BEGIN DOCUMENT PASSAGE

He certainly did not fit our ingrained perception of a
gay person. This apparent incongruity motivated us to
study all we could about homosexuality. Gary brought home
many articles written in the medical literature dealing
with same sex orientation. We had to rethink all the things
we had been taught and learned about homosexuality through
the years, since they were incompatible with our knowledge
of our son's inherent goodness. We met other gays and
lesbians who were very much like Craig -- thoughtful,
kind, intelligent human beings. We learned about the broad
spectrum of sexuality and individuality. We now regard
sexuality as much like a fingerprint -- everyone's is
truly unique and deserving of respect. We learned that
same-sex attraction is not something to fear. One by one,
as our other five children learned of Craig's orientation,
we watched them go through a similar process, with the
end result always being an outpouring of understanding
and a feeling of love and compassion. Our family has shown
a strength and closeness that I would have never dreamed
possible. Having known many families where this is not
the case, we feel particularly blessed. We are truly grateful
to our children and their spouses for their love, support,
and courage.
Our love for Craig led to a family commitment to do all
we can to help people understand more about same-sex orientation.
Not only do we share the scientific research that is coming
forth, we also try to help people realize how much discrimination
hurts, not only the homosexual person, but his family
and friends as well. It has also opened our eyes to the
world of "justified" discrimination that exists
in many aspects of society. Elie Weisel, 1986 Nobel Peace
Prize winner, has stated: "Neutrality helps the oppressor,
never the victim. Silence encourages the tormentor, never
the tormented." We share his view and have made a
conscious decision, with Craig's approval, to be open
and public about his sexual orientation. In September
of 1993, Gary and I attended a Family Fellowship retreat.

END DOCUMENT PASSAGE
BEGIN EXERCISE DATA

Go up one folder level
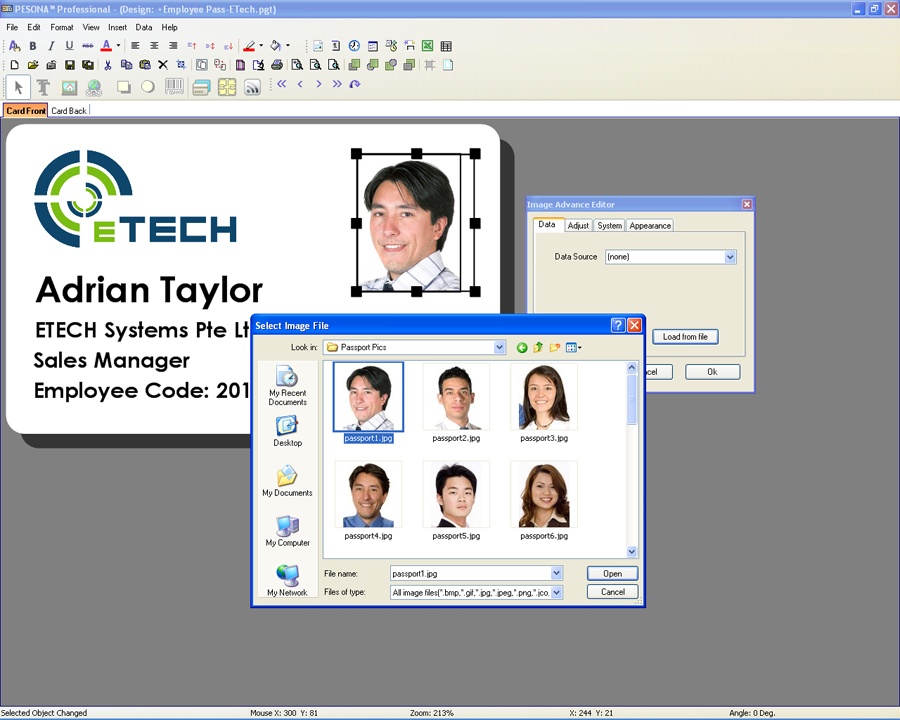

END EXERCISE DATA

__ASSIGNED TASK A__.
Answer these questions from the family account about Craig:
(i) What did Gary bring home?
(ii) How many other children does the family have besides Craig?
(iii) In what month and year did Gary and the writer attend a Family Fellowship retreat?
__ASSIGNED TASK B__. From the family account about Craig, copy word for word everything from "Not only do" down to "Family Fellowship retreat.".

__WRITTEN ANSWER A__.
(i) Many articles from the medical literature dealing with same sex orientation.
(ii) Five.
(iii) September of 1993.

__WRITTEN ANSWER B__.
Not only do we share the scientific research that is coming
forth, we also try to help people realize how much discrimination
hurts, not only the homosexual person, but his family
and friends as well. It has also opened our eyes to the
world of "justified" discrimination that exists
in many aspects of society. Elie Weisel, 1986 Nobel Peace
Prize winner, has stated: "Neutrality helps the oppressor,
never the victim. Silence encourages the tormentor, never
the tormented." We share his view and have made a
conscious decision, with Craig's approval, to be open
and public about his sexual orientation. In September
of 1993, Gary and I attended a Family Fellowship retreat.